● Task instructions:
Search the data for the string "screenshot" and copy each line where it turns up.

● ● ● ● ●

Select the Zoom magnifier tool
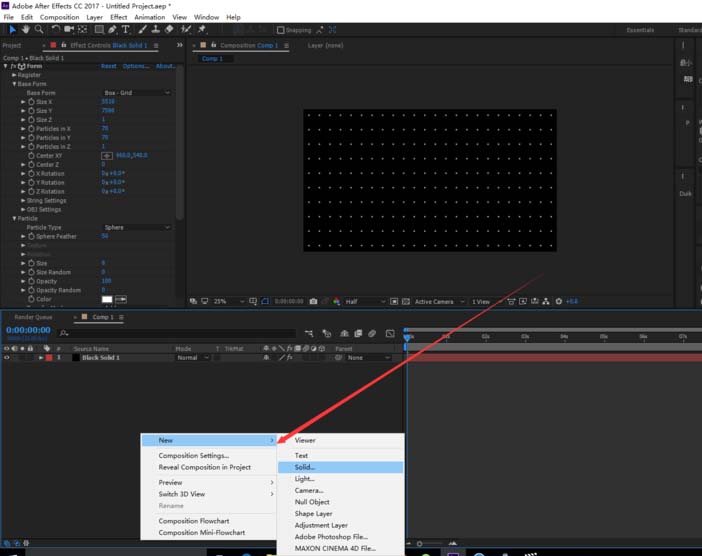Image resolution: width=702 pixels, height=556 pixels. tap(38, 30)
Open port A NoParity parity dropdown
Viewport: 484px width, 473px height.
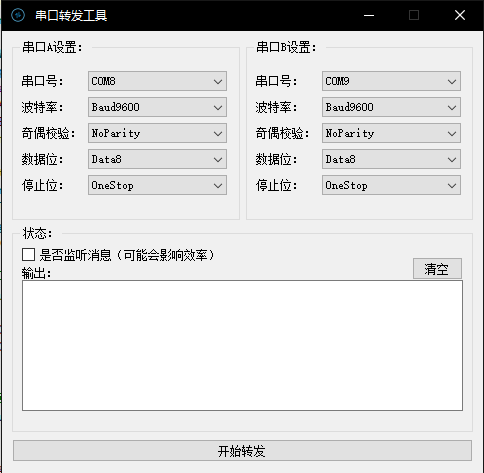157,133
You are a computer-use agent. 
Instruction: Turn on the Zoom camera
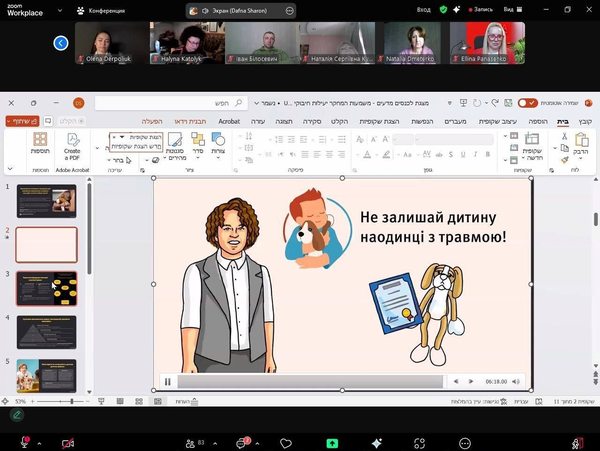[68, 442]
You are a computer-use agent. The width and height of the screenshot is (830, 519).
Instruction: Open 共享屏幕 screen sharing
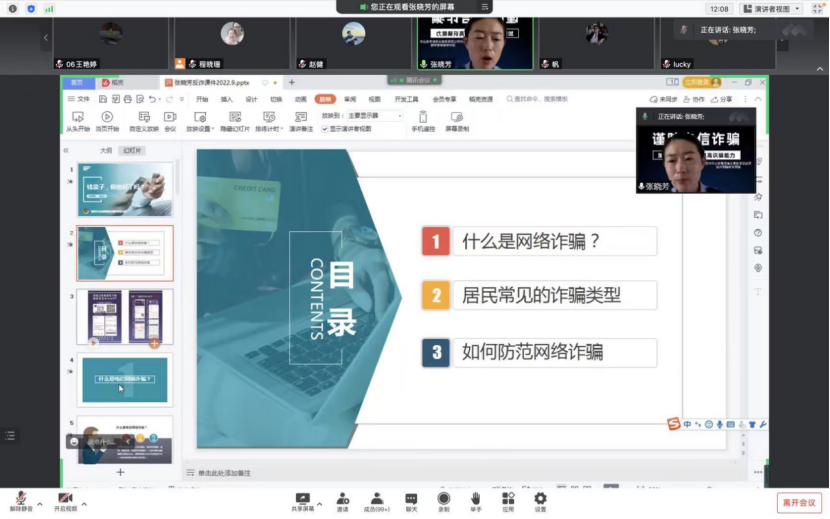click(x=302, y=497)
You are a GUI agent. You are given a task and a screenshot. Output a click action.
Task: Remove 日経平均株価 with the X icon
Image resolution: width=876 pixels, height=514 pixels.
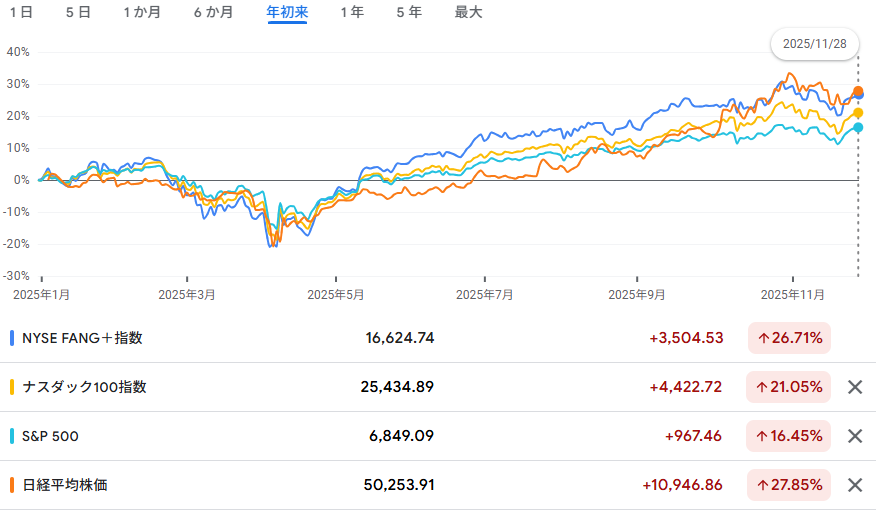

● ● ● ● ●

● Expected answer:
You are a computer-use agent. The width and height of the screenshot is (830, 519).
You are a GUI agent. You are given a task and a screenshot. Output a click action.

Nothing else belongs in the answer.